It is hard to say, but nevertheless the truth that Nebraska played the sort of game that nobody likes to see. They were off side time and again, so apparently violating the rules that even the Cornhusker rooters had to lie right down and play dead. Rough play was all on Nebraska’s side, it would seem, and just what was the matter with Stiehm’s popular heroes would make interesting reading for those who saw today’s medium boiled victory.

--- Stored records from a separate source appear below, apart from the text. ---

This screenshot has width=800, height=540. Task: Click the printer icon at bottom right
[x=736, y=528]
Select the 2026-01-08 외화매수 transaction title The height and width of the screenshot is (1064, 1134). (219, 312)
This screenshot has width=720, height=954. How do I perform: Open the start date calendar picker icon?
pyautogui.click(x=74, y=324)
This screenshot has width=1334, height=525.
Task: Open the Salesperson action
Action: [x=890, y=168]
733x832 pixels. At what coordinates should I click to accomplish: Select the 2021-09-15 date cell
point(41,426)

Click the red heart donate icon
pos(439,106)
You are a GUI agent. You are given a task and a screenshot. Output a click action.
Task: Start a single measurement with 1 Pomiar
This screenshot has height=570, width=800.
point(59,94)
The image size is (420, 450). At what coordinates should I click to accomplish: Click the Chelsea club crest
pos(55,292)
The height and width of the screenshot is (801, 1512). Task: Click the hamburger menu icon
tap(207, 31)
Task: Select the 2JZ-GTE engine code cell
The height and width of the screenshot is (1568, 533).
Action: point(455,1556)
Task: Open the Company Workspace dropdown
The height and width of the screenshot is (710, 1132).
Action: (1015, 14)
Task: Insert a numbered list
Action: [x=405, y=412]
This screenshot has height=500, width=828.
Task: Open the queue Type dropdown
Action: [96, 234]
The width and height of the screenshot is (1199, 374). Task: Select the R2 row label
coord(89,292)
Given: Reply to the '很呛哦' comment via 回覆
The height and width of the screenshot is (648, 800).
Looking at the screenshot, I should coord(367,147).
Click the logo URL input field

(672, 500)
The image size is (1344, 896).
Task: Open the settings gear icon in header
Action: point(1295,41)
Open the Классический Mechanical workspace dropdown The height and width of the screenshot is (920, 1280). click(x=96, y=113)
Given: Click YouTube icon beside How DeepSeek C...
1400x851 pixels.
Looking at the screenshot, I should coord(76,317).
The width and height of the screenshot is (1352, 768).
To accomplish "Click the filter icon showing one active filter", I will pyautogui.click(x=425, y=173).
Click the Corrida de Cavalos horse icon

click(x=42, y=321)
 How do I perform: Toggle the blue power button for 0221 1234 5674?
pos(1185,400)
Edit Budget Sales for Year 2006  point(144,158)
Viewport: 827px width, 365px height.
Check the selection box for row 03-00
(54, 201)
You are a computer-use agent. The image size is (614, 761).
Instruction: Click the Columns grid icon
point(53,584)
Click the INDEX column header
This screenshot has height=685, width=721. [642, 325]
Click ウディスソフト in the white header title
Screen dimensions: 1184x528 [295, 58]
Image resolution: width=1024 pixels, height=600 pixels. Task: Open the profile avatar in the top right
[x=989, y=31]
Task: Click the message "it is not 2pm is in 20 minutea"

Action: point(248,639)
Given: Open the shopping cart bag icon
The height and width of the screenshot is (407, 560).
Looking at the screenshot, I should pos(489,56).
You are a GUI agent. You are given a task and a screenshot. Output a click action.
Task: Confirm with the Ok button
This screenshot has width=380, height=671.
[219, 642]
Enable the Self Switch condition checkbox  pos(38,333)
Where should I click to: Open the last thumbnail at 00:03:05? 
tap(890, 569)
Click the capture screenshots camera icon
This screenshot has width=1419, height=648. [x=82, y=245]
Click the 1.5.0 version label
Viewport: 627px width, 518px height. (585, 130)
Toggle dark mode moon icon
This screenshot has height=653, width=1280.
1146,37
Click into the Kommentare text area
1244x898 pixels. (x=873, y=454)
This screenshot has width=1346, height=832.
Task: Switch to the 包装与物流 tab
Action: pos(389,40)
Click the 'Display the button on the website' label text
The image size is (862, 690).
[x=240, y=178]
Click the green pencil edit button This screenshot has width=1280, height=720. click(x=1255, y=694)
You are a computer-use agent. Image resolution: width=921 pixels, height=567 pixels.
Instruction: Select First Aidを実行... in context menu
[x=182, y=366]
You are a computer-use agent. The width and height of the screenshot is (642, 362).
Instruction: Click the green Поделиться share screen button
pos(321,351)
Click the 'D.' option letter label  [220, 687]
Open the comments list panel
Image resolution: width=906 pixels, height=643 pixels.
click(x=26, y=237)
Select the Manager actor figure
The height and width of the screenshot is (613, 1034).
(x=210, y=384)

To Captain Halligan, playing his last game with the far-famed-and-feared Cornhuskers, must go the credit for this afternoon’s win. With nearly everybody else up in the air, swelled with pride or indolent with overconfidence, it remained for Victor Halligan, victor in deed as well as in name, to rescue his eleven from a defeat which threatened as surely in the last period as in the first. Captain Halligan booted the ball for three place kicks squarely between the posts, one each in the first, second and fourth periods. The little dabs of gravy, three points at a time, came when they were highly appreciated, believe me.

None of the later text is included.